Compute matrix in the form of:
$\left[ \left. A \right|I \right]$
The augment with identity matrix is:
$\left[ \left. A \right|I \right]=\left[ \begin{matrix}
5 & 0 & 2 & 1 & 0 & 0 \\
2 & 2 & 1 & 0 & 1 & 0 \\
-3 & 1 & -1 & 0 & 0 & 1 \\
\end{matrix} \right]$
Now, by using the row operations we will reduce the matrix into row-echelon form for the inverse as below:
$\begin{align}
& {{R}_{2}}\to {{R}_{2}}-\frac{2}{5}\times {{R}_{1}}, \\
& {{R}_{3}}\to {{R}_{3}}+\frac{3}{5}\times {{R}_{1}}, \\
& {{R}_{3}}\to {{R}_{3}}-\frac{1}{2}\times {{R}_{2}} \\
\end{align}$
The resulting matrix is:
$\left[ \begin{matrix}
5 & 0 & 2 & 1 & 0 & 0 \\
0 & 2 & \frac{1}{5} & -\frac{2}{5} & 1 & 0 \\
0 & 0 & \frac{1}{10} & \frac{4}{5} & -\frac{1}{2} & 1 \\
\end{matrix} \right]$
Again, apply the row operations as below:
$\begin{align}
& {{R}_{3}}\to 10\times {{R}_{3}}, \\
& {{R}_{2}}\to {{R}_{2}}-\frac{1}{5}\times {{R}_{3}}, \\
& {{R}_{1}}\to {{R}_{1}}-2\times {{R}_{3}}, \\
& {{R}_{2}}\to \frac{1}{2}\times {{R}_{2}}, \\
& {{R}_{1}}\to \frac{1}{5}\times {{R}_{1}} \\
\end{align}$
$\begin{align}
& \left[ \left.
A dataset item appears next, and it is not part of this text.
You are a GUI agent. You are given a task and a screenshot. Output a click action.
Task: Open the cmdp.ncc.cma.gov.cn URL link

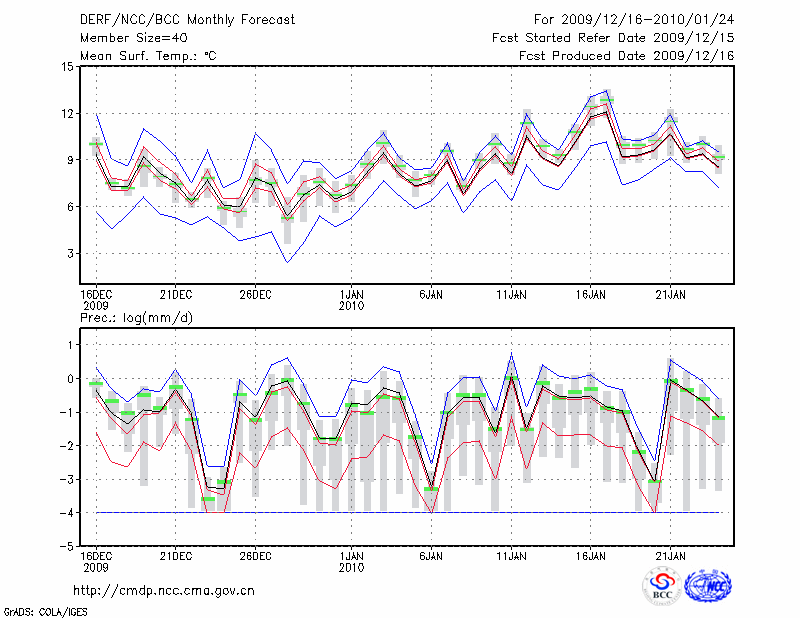(x=164, y=590)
A \right|I \right]=\left[ \begin{matrix}
1 & 0 & 0 & -3 & 2 & -4 \\
0 & 1 & 0 & -1 & 1 & -1 \\
0 & 0 & 1 & -8 & -5 & 10 \\
\end{matrix} \right] \\
& =\left[ \left. I \right|B \right]
\end{align}$
Where ${{A}^{-1}}=\left[ B \right]$
So, The inverse of matrix is
${{A}^{-1}}=\left[ \begin{matrix}
-3 & 2 & -4 \\
-1 & 1 & -1 \\
8 & -5 & 10 \\
\end{matrix} \right]$
Now, check the result for
$ A{{A}^{-1}}={{I}_{3}}$
And, ${{A}^{-1}}A={{I}_{3}}$
Here, $ A=\left[ \begin{matrix}
5 & 0 & 2 \\
2 & 2 & 1 \\
-3 & 1 & -1 \\
\end{matrix} \right]$
And, ${{A}^{-1}}=\left[ \begin{matrix}
-3 & 2 & -4 \\
-1 & 1 & -1 \\
8 & -5 & 10 \\
\end{matrix} \right]$
So, $\begin{align}
& A{{A}^{-1}}=\left[ \begin{matrix}
5 & 0 & 2 \\
2 & 2 & 1 \\
-3 & 1 & -1 \\
\end{matrix} \right]\left[ \begin{matrix}
-3 & 2 & -4 \\
-1 & 1 & -1 \\
-8 & -5 & 10 \\
\end{matrix} \right] \\
& A{{A}^{-1}}=\left[ \begin{matrix}
\left( -15 \right)+0+16 & 10+0+\left( -10 \right) & \left( -20 \right)+0+20 \\
\left( -6 \right)+\left( -2 \right)+8 & 4+2+\left( -5 \right) & \left( -8 \right)+\left( -2 \right)+10 \\
9+\left( -1 \right)+\left( -8 \right) & \left( -6 \right)+1+5 & 12+\left( -1 \right)+\left( -10 \right) \\
\end{matrix} \right] \\
& =\left[ \begin{matrix}
1 & 0 & 0 \\
0 & 1 & 0 \\
0 & 0 & 1 \\
\end{matrix} \right] \\
& ={{I}_{3}}
\end{align}$
And, $\begin{align}
& {{A}^{-1}}A=\left[ \begin{matrix}
-3 & 2 & -4 \\
-1 & 1 & -1 \\
8 & -5 & 10 \\
\end{matrix} \right]\left[ \begin{matrix}
5 & 0 & 2 \\
2 & 2 & 1 \\
-3 & 1 & -1 \\
\end{matrix} \right] \\
& =\left[ \begin{matrix}
\left( -15 \right)+4+12 & 0+4+\left( -4 \right) & \left( -6 \right)+2+4 \\
\left( -5 \right)+2+3 & 0+2+\left( -1 \right) & \left( -2 \right)+1+1 \\
40+\left( -10 \right)+\left( -30 \right) & 0+\left( -10 \right)+10 & 16+\left( -5 \right)+\left( -10 \right) \\
\end{matrix} \right] \\
& =\left[ \begin{matrix}
1 & 0 & 0 \\
0 & 1 & 0 \\
0 & 0 & 1 \\
\end{matrix} \right] \\
& ={{I}_{3}}
\end{align}$
Thus, $ A{{A}^{-1}}={{I}_{3}}$ and ${{A}^{-1}}A={{I}_{_{3}}}$.